It’s obvious that e-commerce businesses depend on an ability to sell goods or services. If an e-commerce platform is unable to sell, even temporarily, it becomes useless. It suffers from short-term revenue loss, but also it appears as untrustworthy to both it’s customers and merchants.
Unfortunately only the biggest players can afford to become an independent payment service provider. All other platforms have to depend on external providers and these providers have their own problems: infrastructure failures, errors in code, DDOS attacks etc. To ensure the ability to operate a platform needs at least two independent payment providers. There are numerous interesting challenges related to having more than one payment provider, but let’s focus on one of them only: how to detect that a gateway is failing and be able to use another one instead.
One simple yet effective solution is to use a process manager that reacts to a set of business events, maintains its internal state and makes a decision to switch to the backup gateway when some condition is met.
Let’s assume the system publishes these business events:
PaymentSucceeded- published after a payment ends with a success
PaymentFailed- published after payment is declined
RemoteTransactionCreateFailed- in some of the gateways it’s required to register a payment first, only then a customer can be redirected to a payment page
Each of these business events include
payment_provider_identifier in their data so the information is available which provider was related to the event. With these types of events it’s possible to detect if there is a problem with the payment gateway that is currently in use. To achieve this a process manager can be used. It will react to these events and keep track of a number of failures. If the number exceeds a certain threshold a command is issued to switch to a backup provider:
module Payments class SwitchToFallbackProvider include CommandBusInjector class State < ActiveRecord::Base self.table_name = "switch_to_fallback_provider" def self.purge(payment_provider_identifier) where( payment_provider_identifier: payment_provider_identifier ).update_all(failed_payments_count: 0) end def self.failures_count(payment_provider_identifier) find_by(payment_provider_identifier: payment_provider_identifier). failed_payments_count end end def self.perform(fact) new.call(fact) rescue => e ErrorReporting.notify(e) raise end def initialize(fallback_configuration:) @fallback_configuration = fallback_configuration end def call(fact) data = fact.data.symbolize_keys return if fallback_configuration.nil? case fact when PaymentEvents::PaymentSucceeded purge_state(data) when PaymentEvents::PaymentFailed, PaymentEvents::CreateRemoteTransactionFailed payment_failed(data) state = process_state(data, fallback_configuration) if is_critical?(state) send_command(data) purge_state(data) end end end private attr_reader :fallback_configuration def process_state(data, fallback_configuration) count = State.failures_count(data[:payment_provider_identifier]) count > fallback_configuration.max_failed_payments_count ? "critical" : "normal" end def purge_state(data) State.purge(data[:payment_provider_identifier]) end def payment_failed(data) record = State.lock.find_or_create_by( payment_provider_identifier: data[:payment_provider_identifier] ) State.increment_counter(:failed_payments_count, record.id) rescue ActiveRecord::RecordNotUnique retry rescue ActiveRecord::StatementInvalid => exc if exc.message =~ /Deadlock found/ retry else raise end end def is_critical?(state) state == "critical" end def send_command(data) command = Payments::SwitchToFallbackPaymentProvider.new( payment_provider_identifier: data[:payment_provider_identifier], ) command_bus.(command) end end end
Let’s trace what the process manager does when one of the events it’s subscribed to happens.
After a failure, when
CreateRemoteTransactionFailed occurs the process manager finds a related
State record that keeps a current number of failures for the provider and increases the counter.
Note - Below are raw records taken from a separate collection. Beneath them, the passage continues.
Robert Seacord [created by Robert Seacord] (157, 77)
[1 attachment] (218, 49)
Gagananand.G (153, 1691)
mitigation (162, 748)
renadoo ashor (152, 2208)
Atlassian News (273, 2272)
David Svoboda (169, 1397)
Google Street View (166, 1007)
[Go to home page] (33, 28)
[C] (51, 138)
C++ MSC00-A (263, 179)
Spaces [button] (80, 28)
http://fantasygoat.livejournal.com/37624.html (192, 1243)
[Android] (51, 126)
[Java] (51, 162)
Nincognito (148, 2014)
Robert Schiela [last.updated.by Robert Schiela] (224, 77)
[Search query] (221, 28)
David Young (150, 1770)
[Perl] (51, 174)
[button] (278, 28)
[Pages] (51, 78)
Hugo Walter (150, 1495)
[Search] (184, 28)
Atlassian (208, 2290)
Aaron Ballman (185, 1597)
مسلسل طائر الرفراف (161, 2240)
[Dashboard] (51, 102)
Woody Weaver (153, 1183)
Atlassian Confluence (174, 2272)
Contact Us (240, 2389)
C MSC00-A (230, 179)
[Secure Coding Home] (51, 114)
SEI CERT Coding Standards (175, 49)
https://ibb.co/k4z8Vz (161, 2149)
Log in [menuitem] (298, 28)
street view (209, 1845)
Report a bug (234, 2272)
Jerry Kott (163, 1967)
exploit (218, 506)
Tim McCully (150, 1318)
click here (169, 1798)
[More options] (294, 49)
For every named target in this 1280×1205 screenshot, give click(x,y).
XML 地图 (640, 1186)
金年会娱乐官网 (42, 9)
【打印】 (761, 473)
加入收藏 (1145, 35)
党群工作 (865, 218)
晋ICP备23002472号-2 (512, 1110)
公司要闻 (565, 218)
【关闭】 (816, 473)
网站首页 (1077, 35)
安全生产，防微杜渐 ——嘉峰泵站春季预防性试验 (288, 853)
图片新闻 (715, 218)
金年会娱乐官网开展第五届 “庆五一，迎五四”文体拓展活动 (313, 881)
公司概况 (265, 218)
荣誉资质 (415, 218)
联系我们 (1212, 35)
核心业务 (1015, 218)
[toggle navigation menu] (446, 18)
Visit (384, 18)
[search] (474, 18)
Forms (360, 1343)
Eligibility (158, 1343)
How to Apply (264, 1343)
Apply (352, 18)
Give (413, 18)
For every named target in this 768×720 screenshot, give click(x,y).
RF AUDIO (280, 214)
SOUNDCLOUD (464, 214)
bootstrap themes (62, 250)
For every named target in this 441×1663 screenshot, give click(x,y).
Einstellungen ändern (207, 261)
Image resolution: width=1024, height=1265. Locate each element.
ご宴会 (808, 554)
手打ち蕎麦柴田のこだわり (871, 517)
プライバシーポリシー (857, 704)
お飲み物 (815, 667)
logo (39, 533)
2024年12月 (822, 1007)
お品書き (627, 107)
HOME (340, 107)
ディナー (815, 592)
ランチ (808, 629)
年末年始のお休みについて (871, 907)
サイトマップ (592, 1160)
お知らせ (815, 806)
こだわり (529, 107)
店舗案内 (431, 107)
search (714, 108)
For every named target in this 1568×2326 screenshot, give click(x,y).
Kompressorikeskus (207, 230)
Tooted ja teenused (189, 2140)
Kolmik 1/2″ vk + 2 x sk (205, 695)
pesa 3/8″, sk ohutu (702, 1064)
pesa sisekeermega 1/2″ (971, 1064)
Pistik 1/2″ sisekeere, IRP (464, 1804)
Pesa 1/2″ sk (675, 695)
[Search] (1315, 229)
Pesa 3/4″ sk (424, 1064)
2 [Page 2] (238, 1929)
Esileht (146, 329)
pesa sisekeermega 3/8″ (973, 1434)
Next it checks for the current state. If the number of failures defined in configuration wasn’t exceeded the state is not critical so nothing more happens.
If the state is critical a command is sent to the command bus that triggers provider switch. A command handler takes care of it and also notifies appropriate people about the fact. Then the counter is reset.
When there was a successful payment and
PaymentSucceeded was published it just finds the state record and nullifies the counter.
To sum up: if too many problems pile up it makes a decision to switch to a backup provider.
Some may argue that failed payment isn’t actually a failure, but experience with payment gateways shows that it’s a common problem when a provider seem to work normally but all or most of the payments are declined because for example, an underlying acquirer is having issues.
Of course, this solution is prone to false-positives. It can happen that a group of customers have their payments declined because lack of funds etc. and no successful payment happens in the meantime. The process manager records it as a problem with payment provider and triggers a switch. However, in platforms with heavy traffic it’s very unlikely. And even if it does happen it’s still better than the inability to sell goods for a period of time before someone notices and manually selects a backup gateway.